In spring and summer, the stone walls blend into the greenery. In autumn, they make the falling leaves shine. In winter, they match the color of leafless tree trunks. The stone walls express the spirit of localism by reflecting the trust of the community. They are fragile, but delinquent adolescents do not rush them.

In 1871, according to a federal government study, the northeastern United States was home to more than 250,000 miles of stone walls. The walls are an extraordinary achievement, given the severe shortage of labor and machinery in colonial times, when most of them were built. Incidentally, newcomers to the recent out-migration might be interested to know that Connecticut built New York City, or much of it. The brownstone quarry in Portland, just south of Hartford, has produced thousands of townhouses. Closed for a long time, the quarry is now a water park.
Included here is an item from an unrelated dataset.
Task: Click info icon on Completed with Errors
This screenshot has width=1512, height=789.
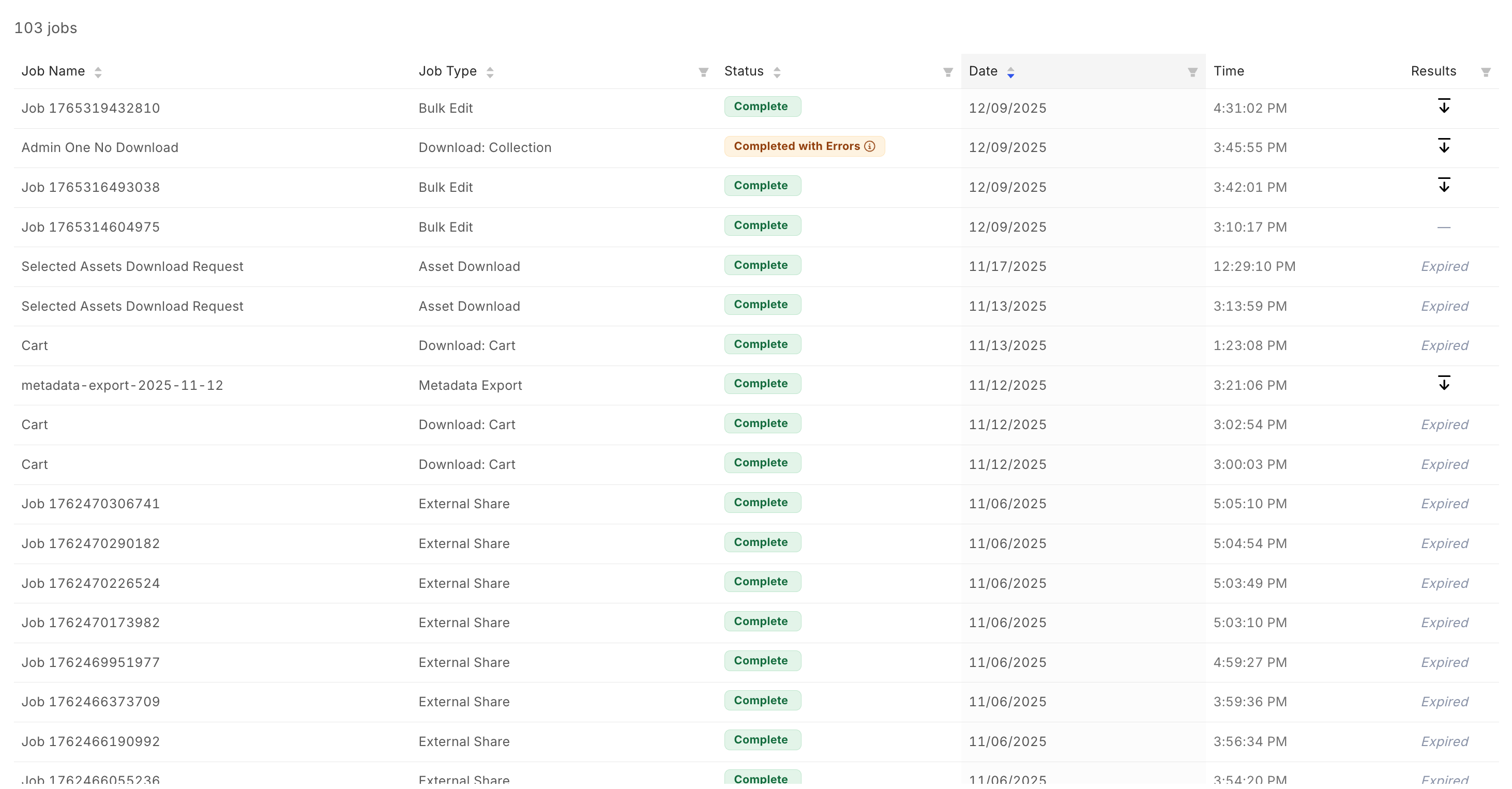Action: click(x=870, y=146)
Low-key good taste is another virtue, along with hard work and Yankee ingenuity (spurred on by the urge to find a way around hard work) evoked by the New England Stone Wall. One way or another, a beautiful stone wall, with its lichen patina and the boulders arranged as if they were stacked almost at random, is reminiscent of the WASP culture of old money.

Current Connecticut Governor Ned Lamont is a blue-blooded descendant of one of JP Morgan Jr.’s close associates Politically, of course, the WASPs are not what they used to be, but their cultural legacy no longer persists. than we generally imagine. In 21st century Connecticut, antique is still a verb.